SUPPLIED PASSAGE:
________________________________________

Tuscan Chicken and White Beans


It has been exceptionally cold here in New Jersey for the past week, so last night I had planned on making a simple, comforting, and warming dinner of Tuscan chicken and white beans. That’s it – nothing fancy. Unfortunately, the best laid plans are often put asunder. Unexpected dinner guests left me with eight mouths to feed, and ingredients for a recipe that only serves six. I wasn’t about to head back out in the cold to run to the market, so I improvised. I made the Tuscan chicken and white bean dinner that I had planned for, only I served it over whole wheat penne topped with a little shredded asiago cheese. I also heated some garlic bread and tossed together a simple mixed green salad and managed to turn my recipe for six into a substantial dinner for eight.

So what is the point of this long-winded story? You need to PLAY WITH YOUR FOOD! A recipe is merely a guideline……not a law. Don’t like white beans? No problem – chop some broccoli, mushrooms and spinach, and top the dish with a little red sauce instead. Change up the herbs if you prefer different flavors. Even change the proportions of herbs and veggies called for in a recipe to suit your mood and your tastebuds. The recipe merely gives you the idea – you have the ability to make it your own, special dish by playing with the ingredients a little. Not only may you surprise yourself with the results – but chances are you’ll have some fun along the way.

________________________________________

WHAT IS BEING ASKED:
Condense the paragraph of the Tuscan chicken post that begins "It has been exceptionally cold" into a short list of its main facts.

SOURCE DATA:
________________________________________

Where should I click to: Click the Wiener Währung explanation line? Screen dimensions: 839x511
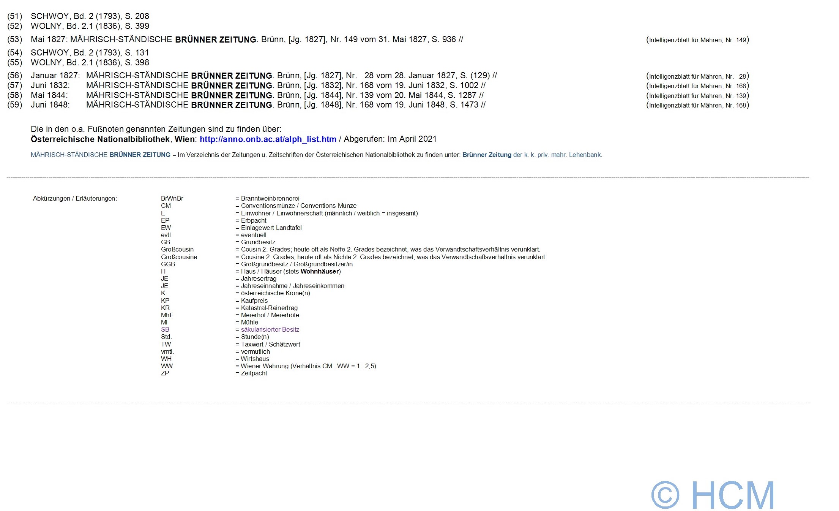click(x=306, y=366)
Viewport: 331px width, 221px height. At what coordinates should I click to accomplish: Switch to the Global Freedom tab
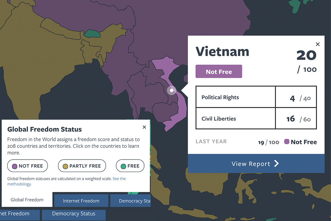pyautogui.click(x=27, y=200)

________________________________________

PROBLEM SOLUTION:
- New Jersey had been exceptionally cold for a week, so the writer planned a simple, warming dinner of Tuscan chicken and white beans.
- Unexpected guests meant eight people to feed, but the recipe served only six.
- Rather than go back out to the market, the writer improvised.
- The chicken and beans were served over whole wheat penne with a little shredded asiago cheese.
- Garlic bread and a simple mixed green salad were added, turning the recipe for six into a substantial dinner for eight.